_What this task involves_.
Reproduce nothing beyond the line containing "This screenshot has width=1223, height=980.". From the first line of the data below down to it, copy each line exactly, without the pictures.

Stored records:
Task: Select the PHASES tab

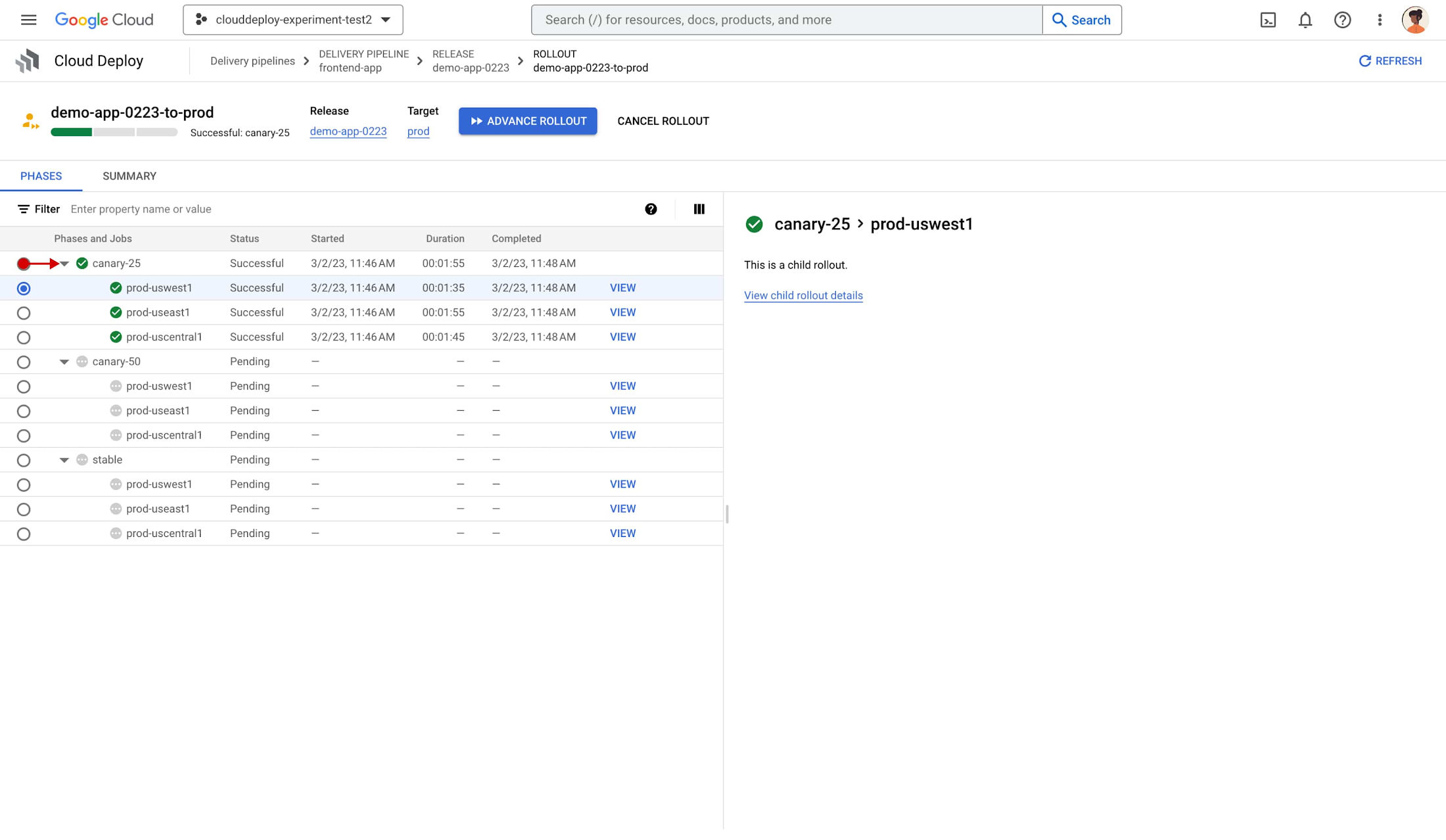Action: pyautogui.click(x=40, y=176)
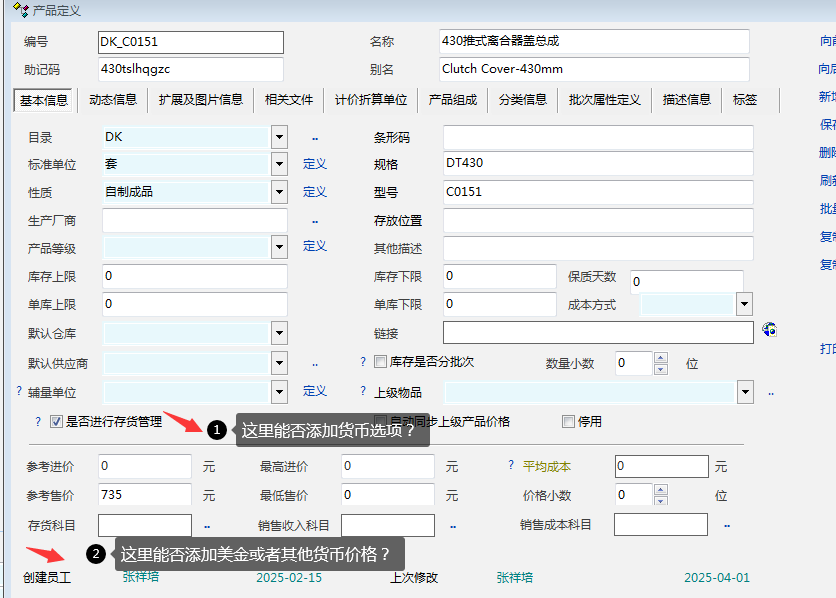Expand the 性质 dropdown list
The image size is (836, 598).
[x=279, y=192]
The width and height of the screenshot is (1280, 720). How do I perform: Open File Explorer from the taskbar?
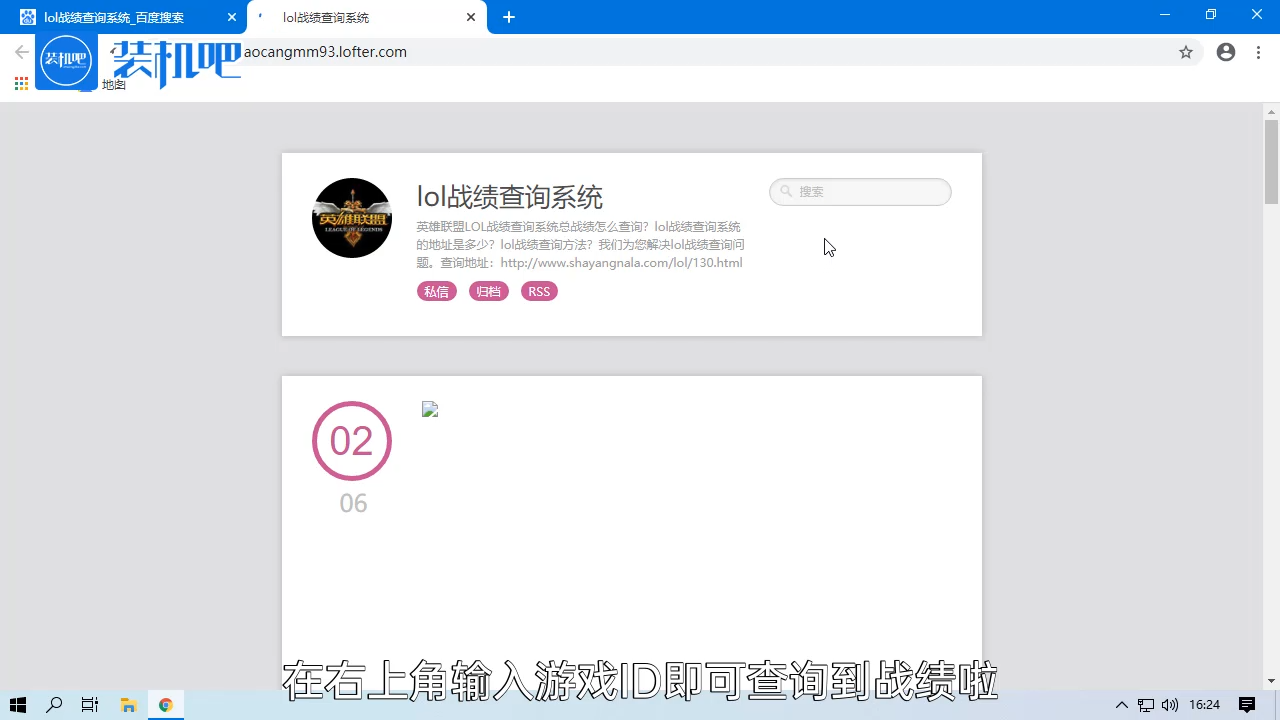128,705
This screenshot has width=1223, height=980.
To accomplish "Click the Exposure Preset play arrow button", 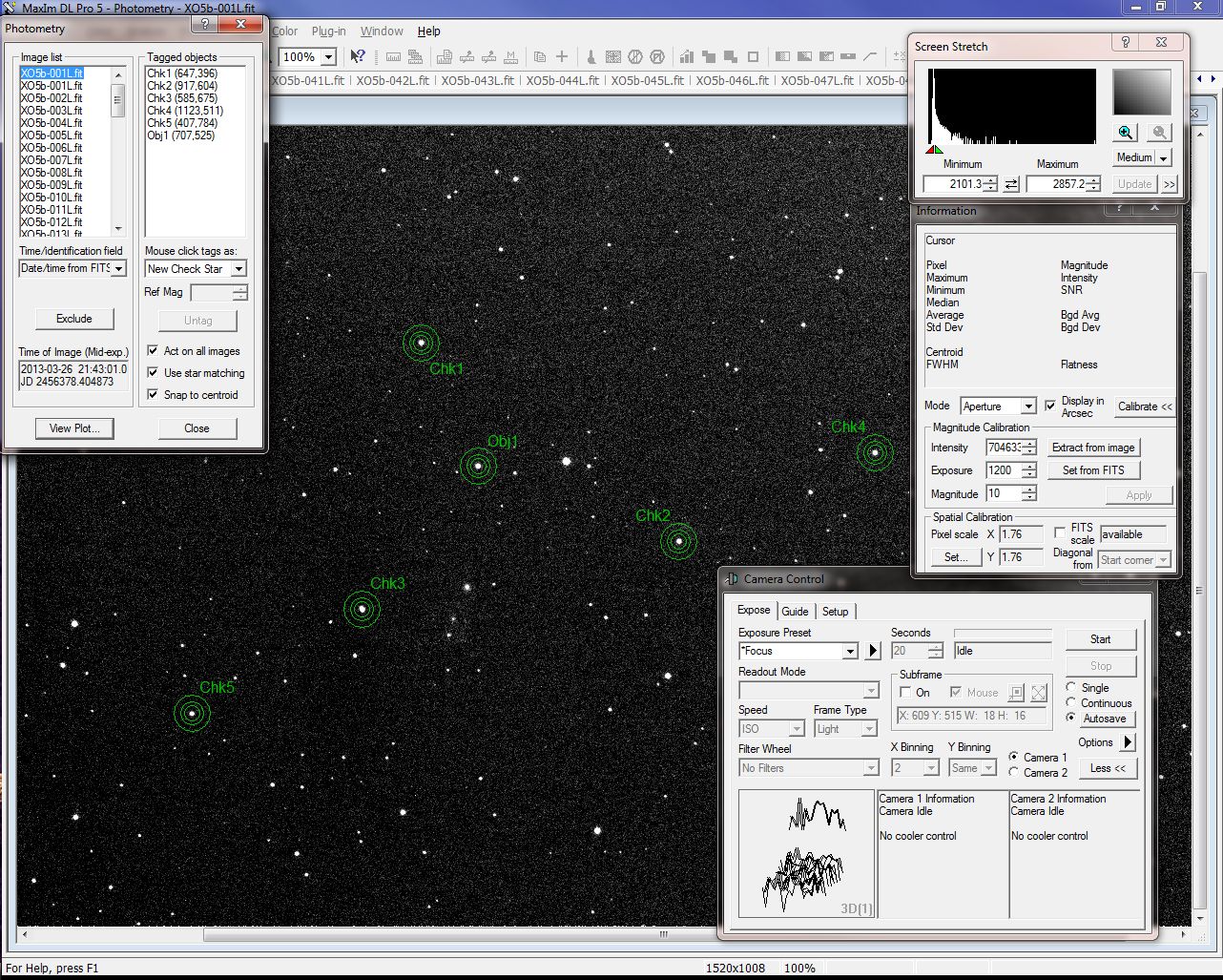I will tap(872, 651).
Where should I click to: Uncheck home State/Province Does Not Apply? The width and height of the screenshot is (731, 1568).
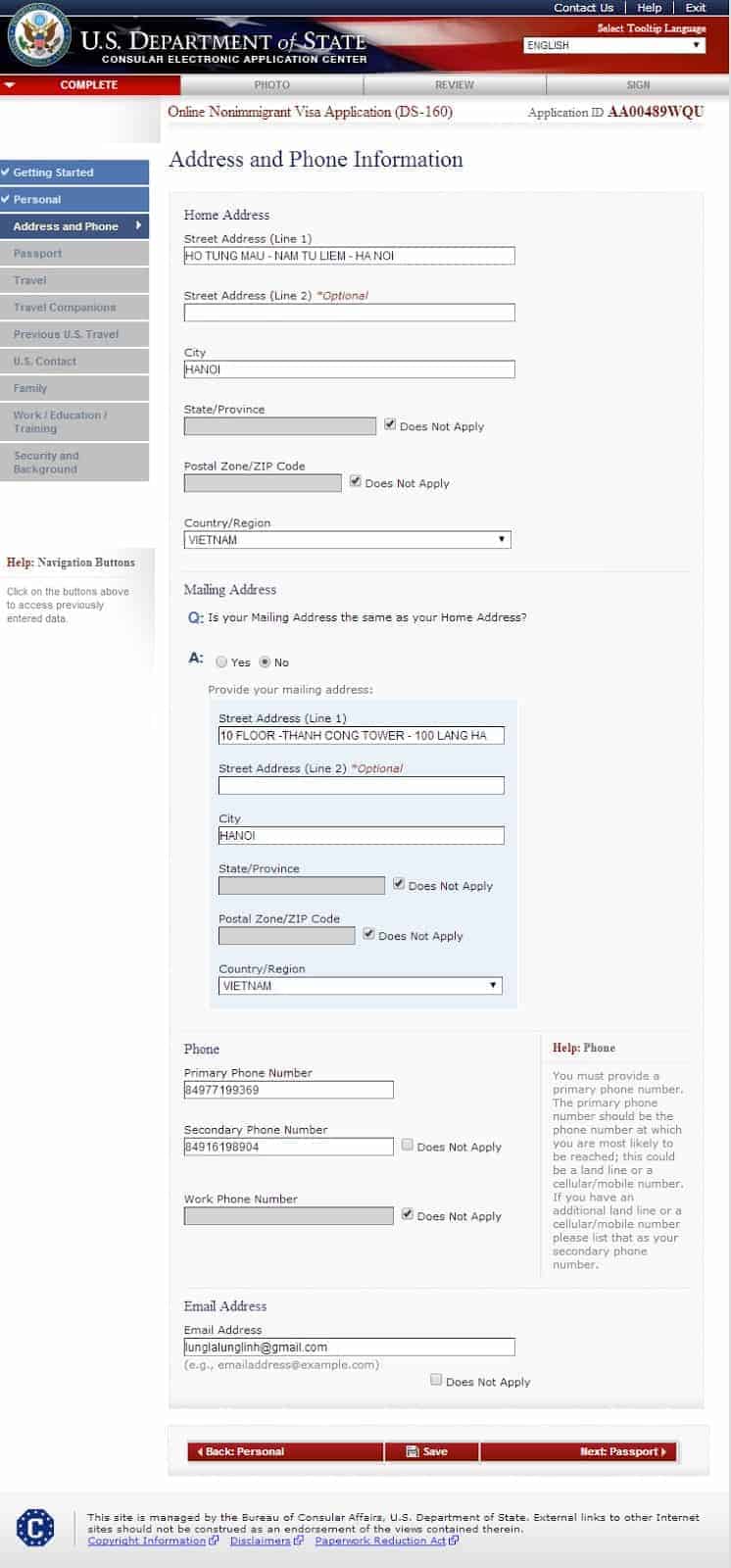[x=390, y=424]

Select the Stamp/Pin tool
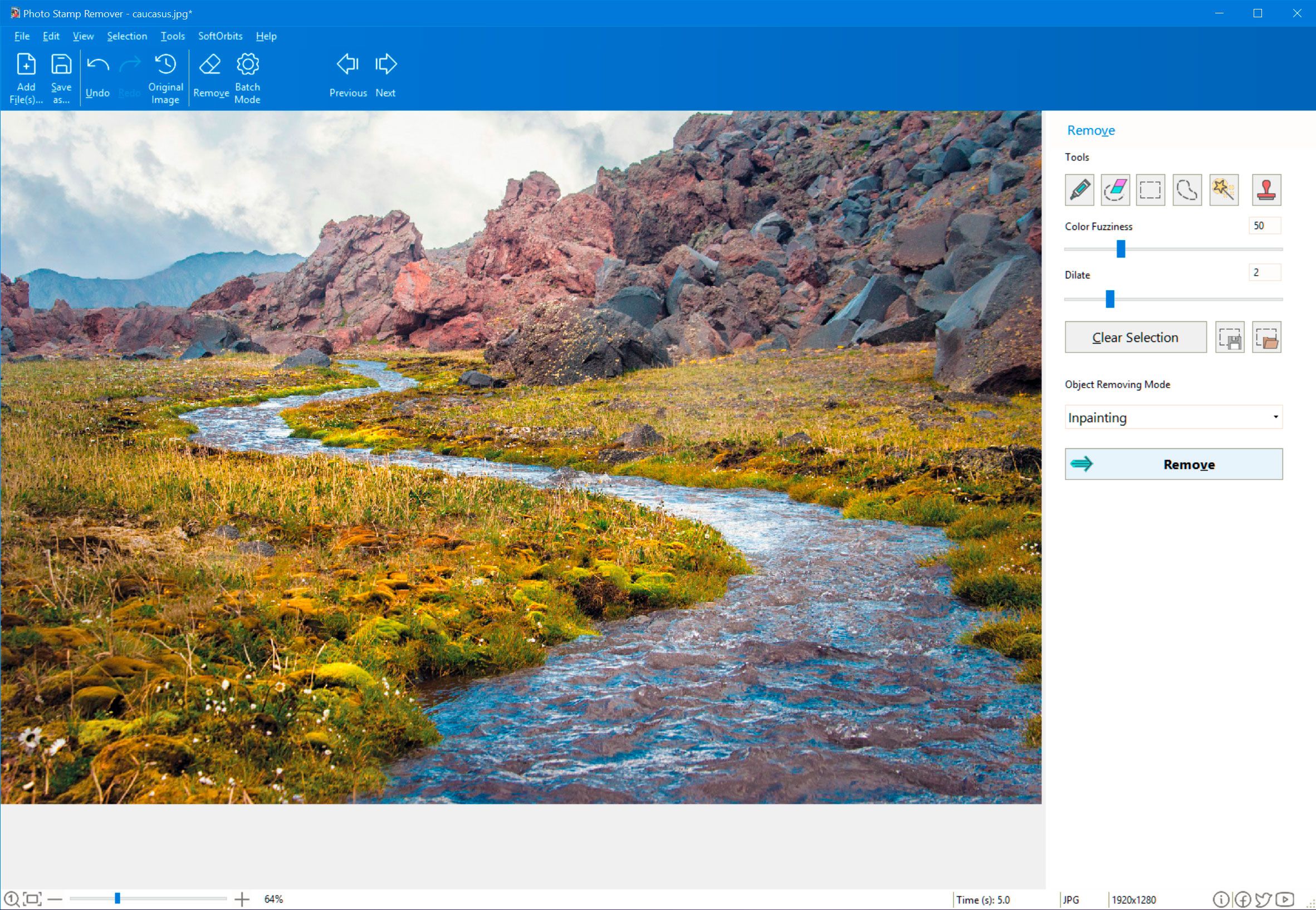coord(1266,189)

_Reply_.
Task: Select the PHASES tab

Action: pyautogui.click(x=40, y=176)
Expand the 性质 dropdown list
The image size is (836, 598).
[x=279, y=192]
The width and height of the screenshot is (1280, 720). How do I perform: Open File Explorer from the taskbar?
128,705
This screenshot has width=1223, height=980.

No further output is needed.